Data records
=====

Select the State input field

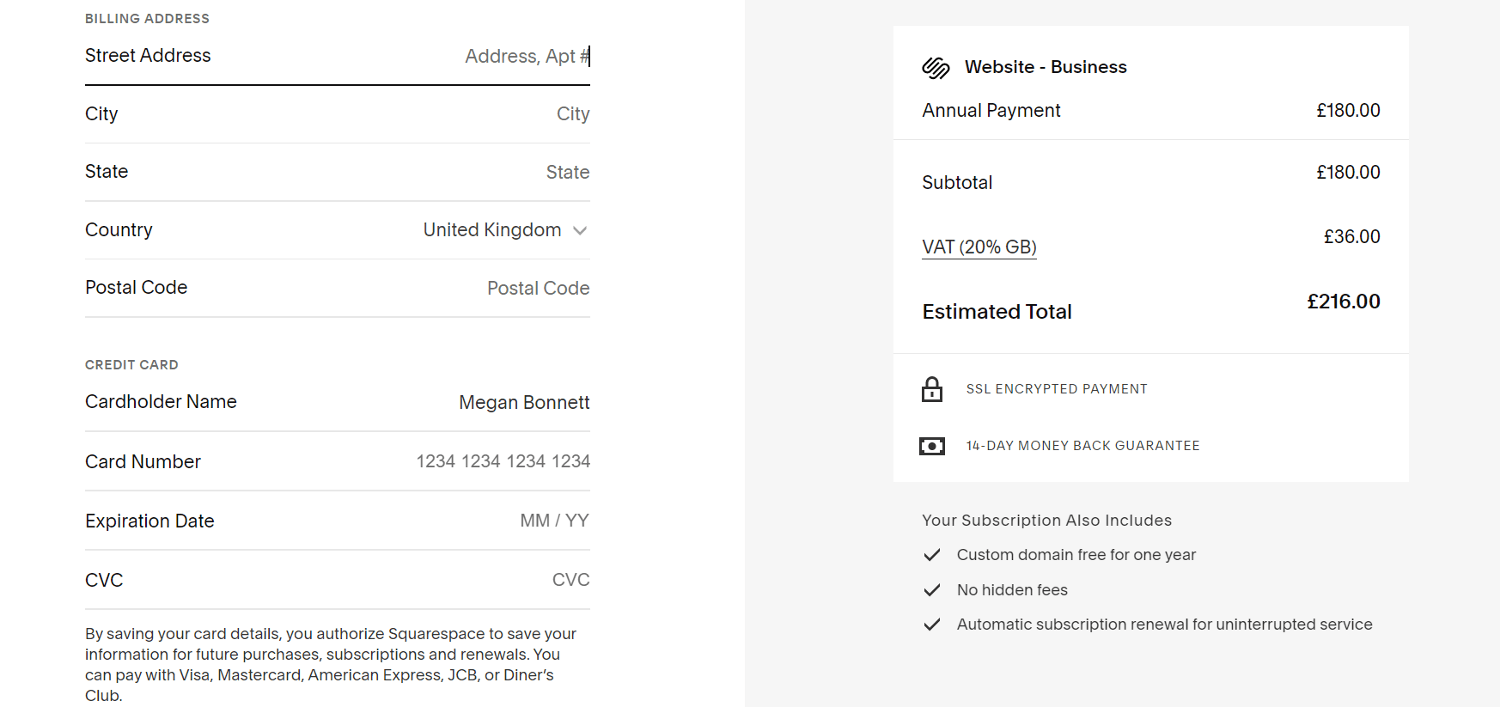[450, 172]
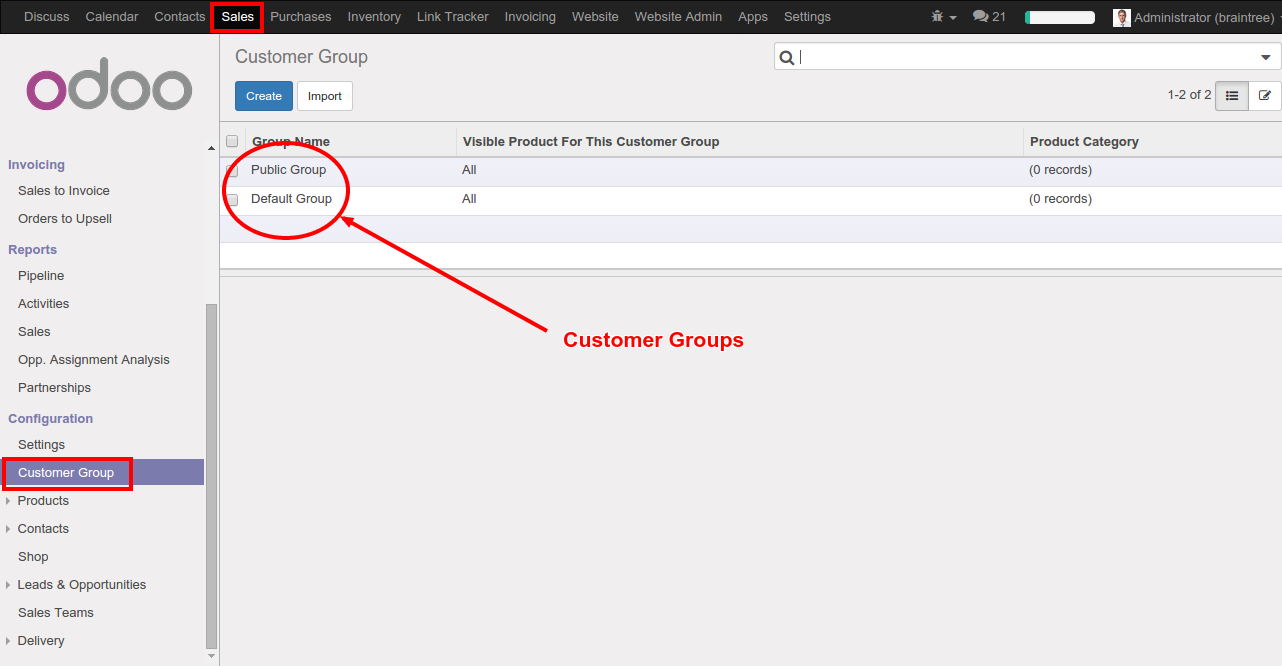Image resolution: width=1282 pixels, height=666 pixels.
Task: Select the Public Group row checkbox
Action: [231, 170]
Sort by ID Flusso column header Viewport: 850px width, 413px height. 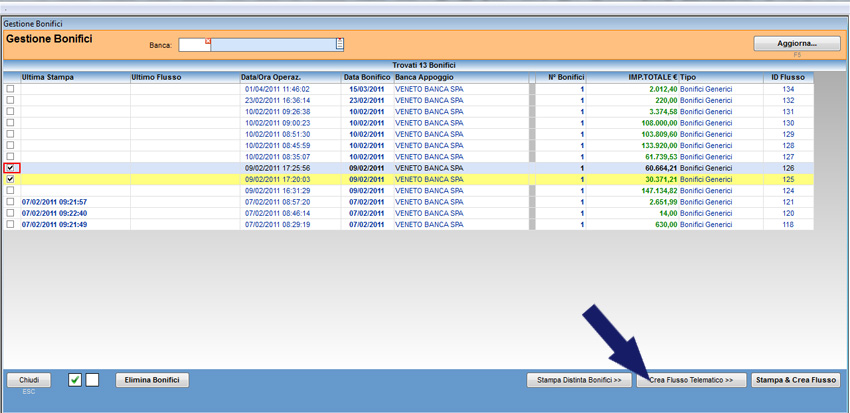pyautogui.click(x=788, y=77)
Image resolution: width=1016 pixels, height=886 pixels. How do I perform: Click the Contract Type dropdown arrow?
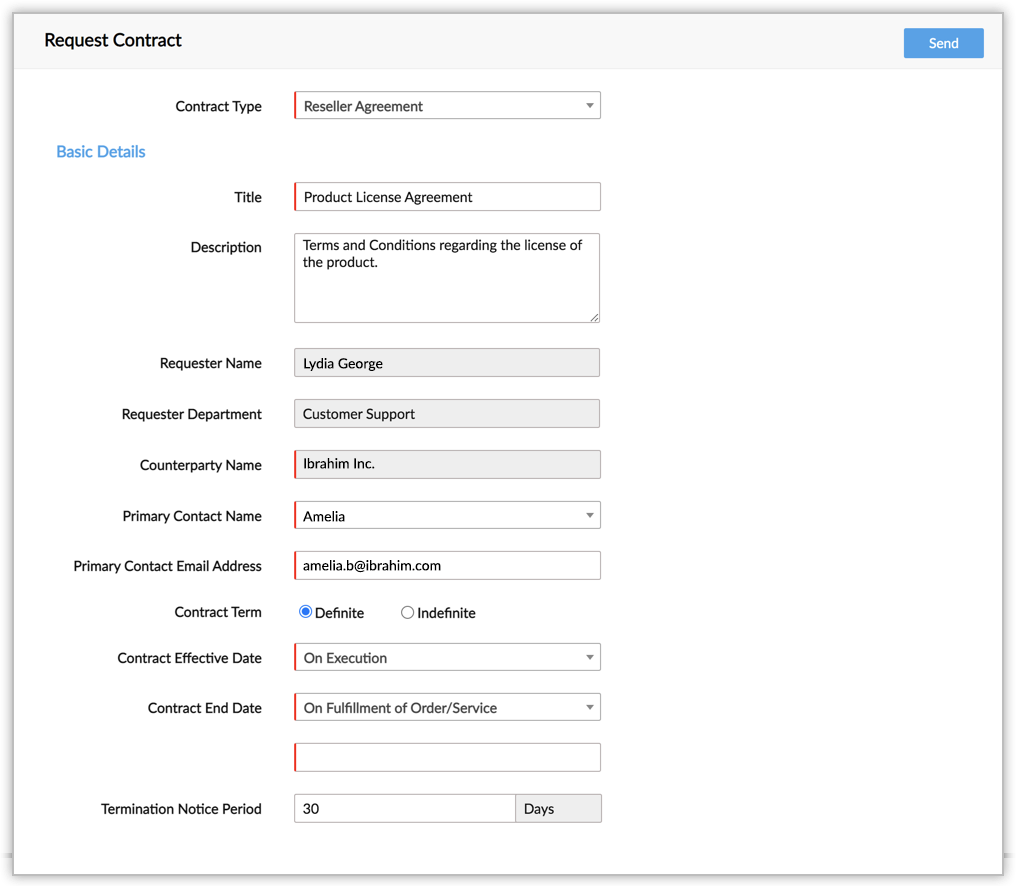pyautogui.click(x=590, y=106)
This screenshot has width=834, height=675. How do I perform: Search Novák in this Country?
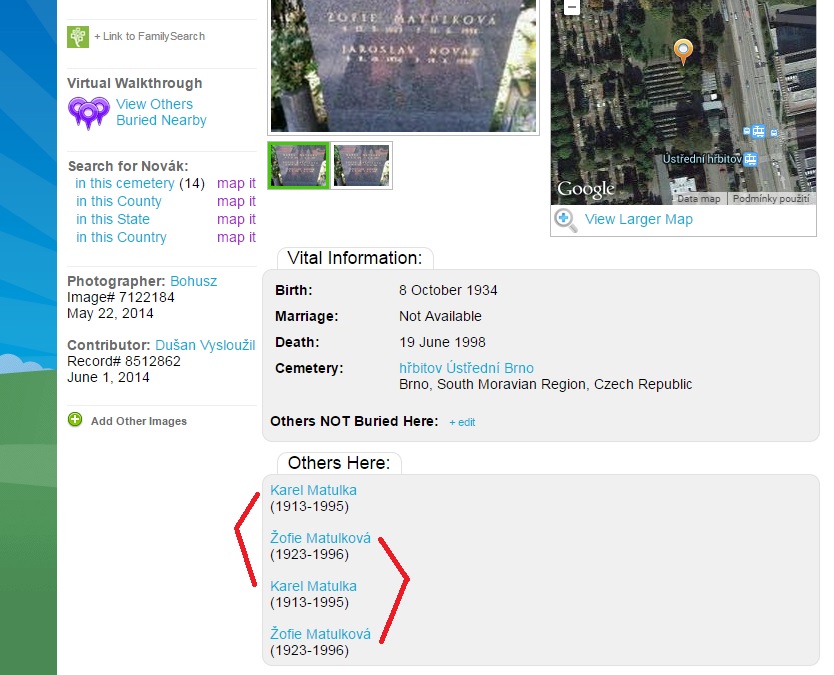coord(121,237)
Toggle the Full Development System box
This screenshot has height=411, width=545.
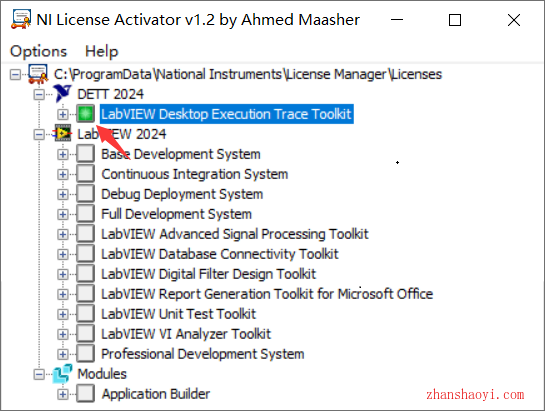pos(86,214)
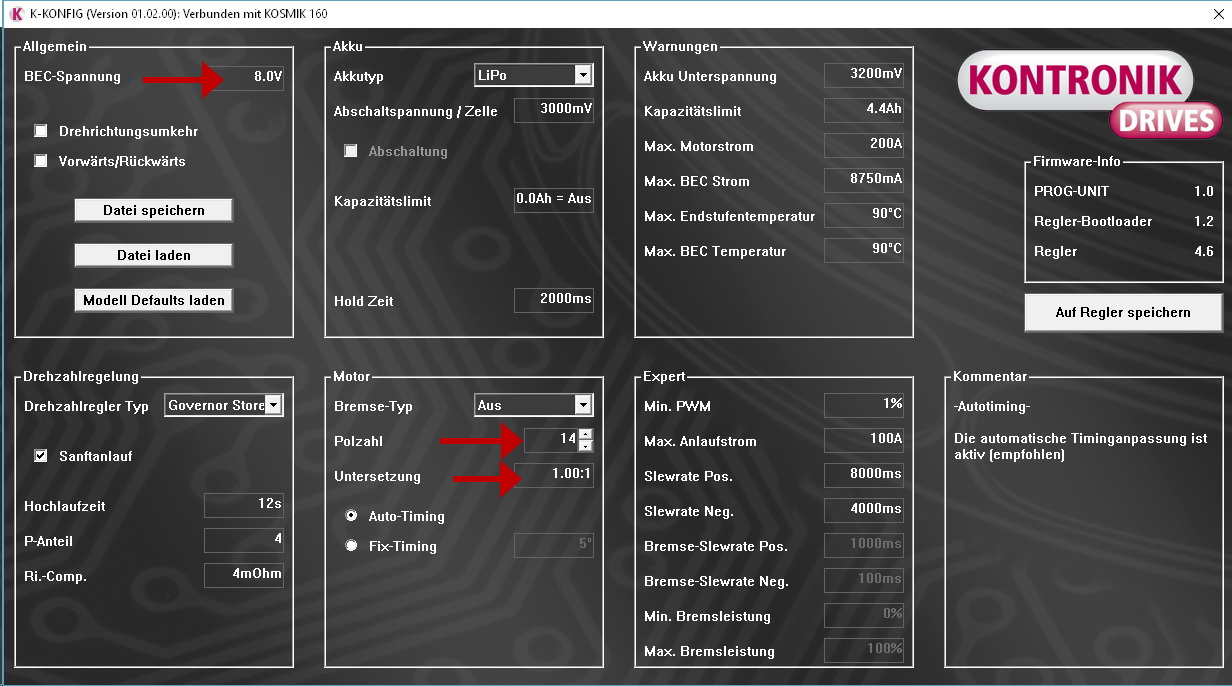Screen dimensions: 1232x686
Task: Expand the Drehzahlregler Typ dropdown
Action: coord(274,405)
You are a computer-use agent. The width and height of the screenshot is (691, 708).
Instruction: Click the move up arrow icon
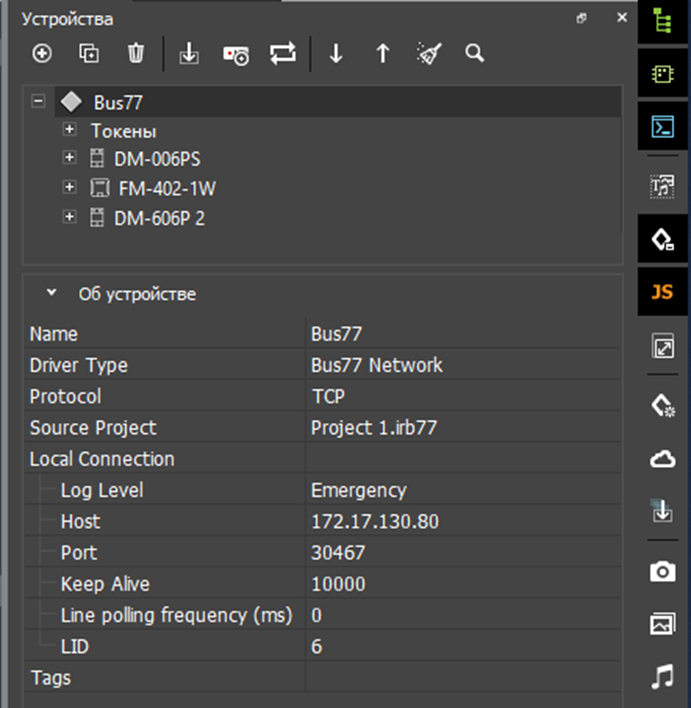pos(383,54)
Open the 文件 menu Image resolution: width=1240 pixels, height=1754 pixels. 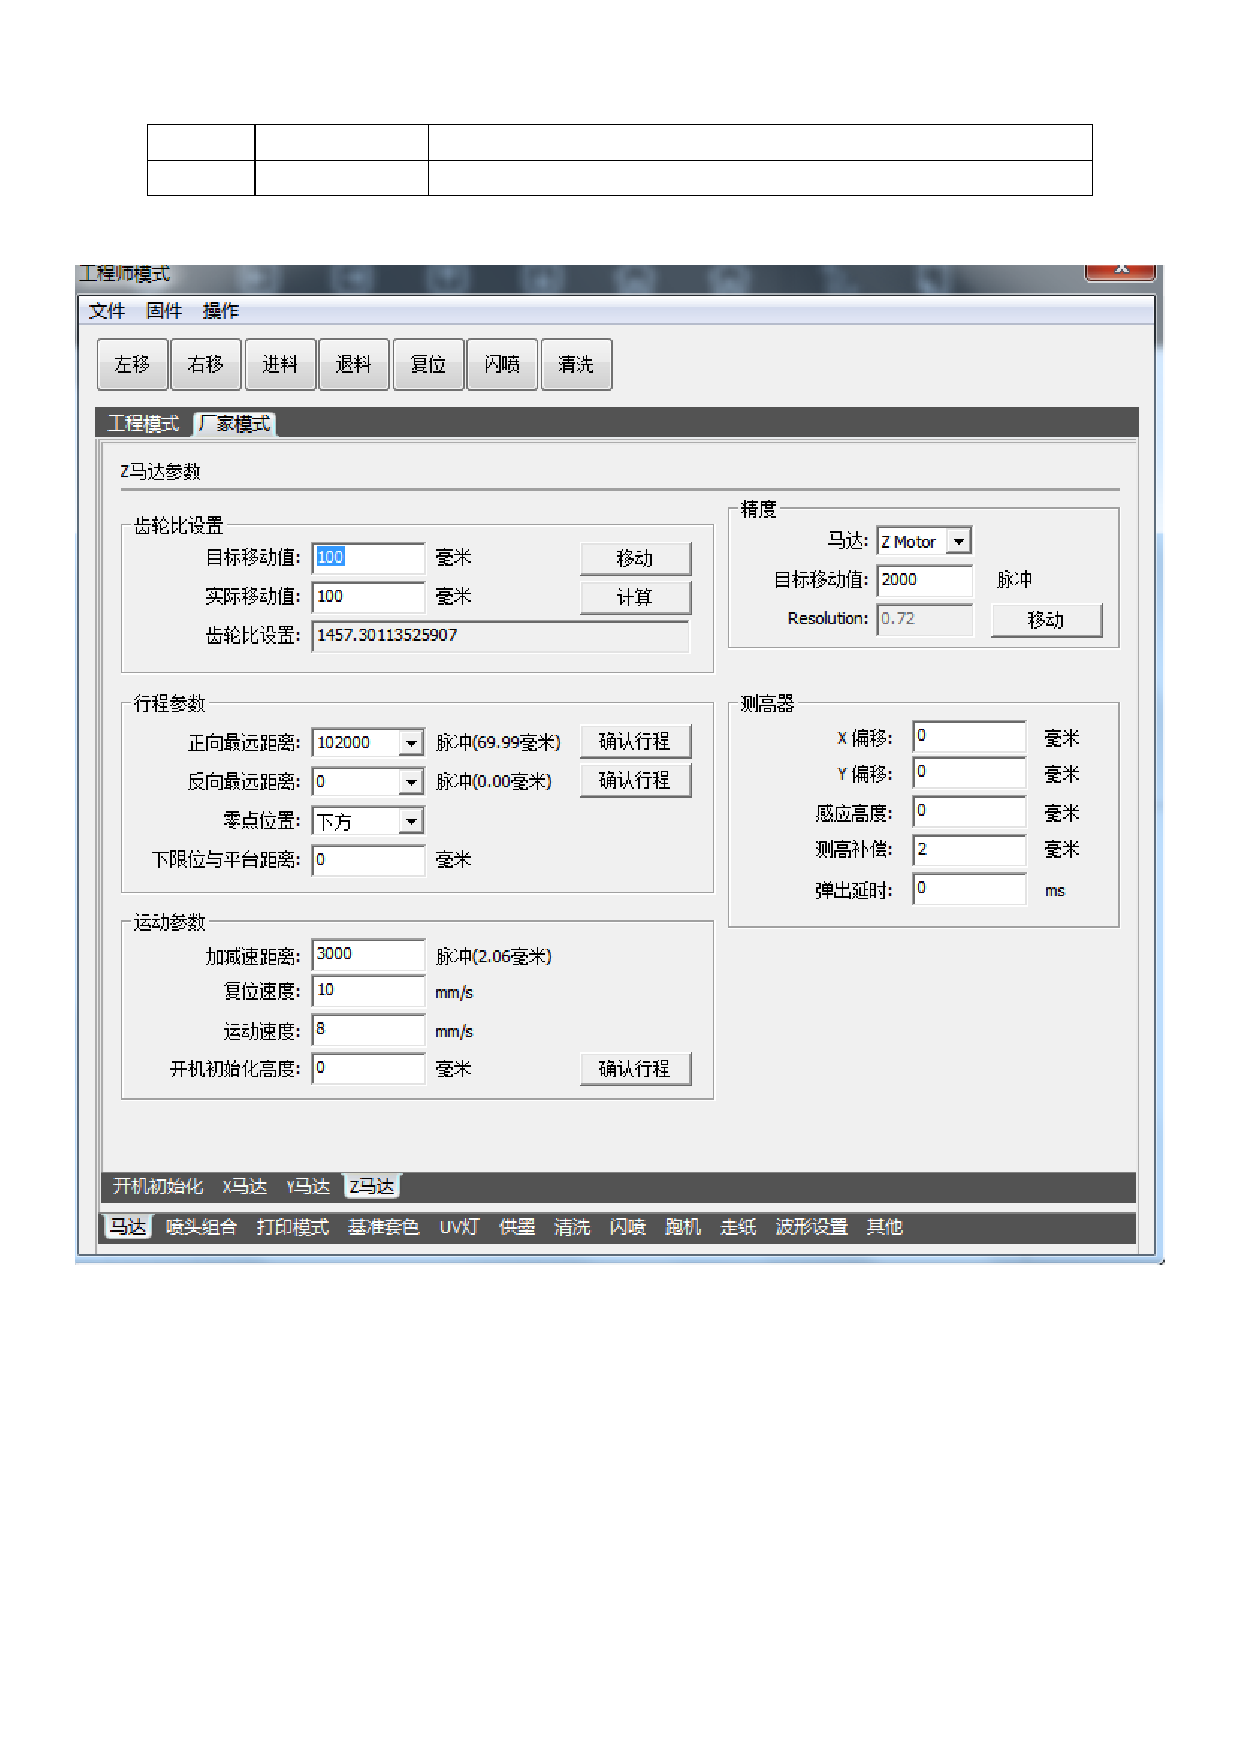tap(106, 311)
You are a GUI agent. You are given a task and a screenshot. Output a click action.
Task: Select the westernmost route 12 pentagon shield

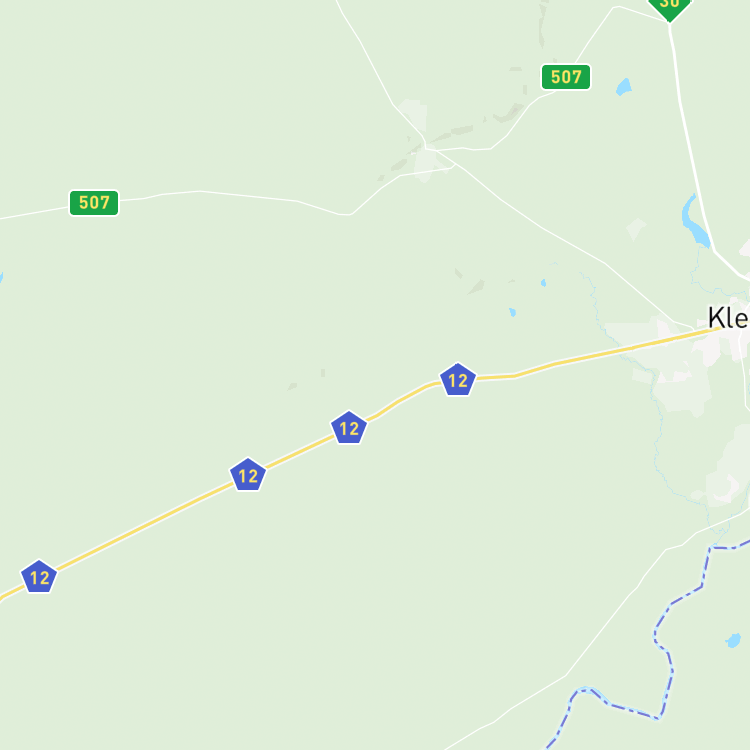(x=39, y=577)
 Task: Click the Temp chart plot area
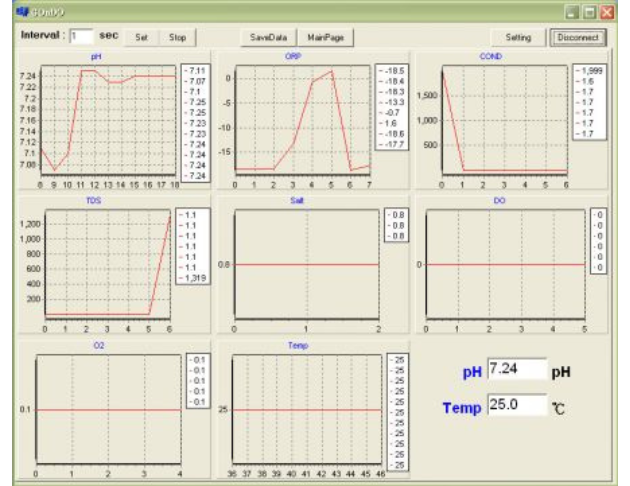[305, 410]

=====

Your answer should be a single number: how many lines in the preceding entries contain "agent".

2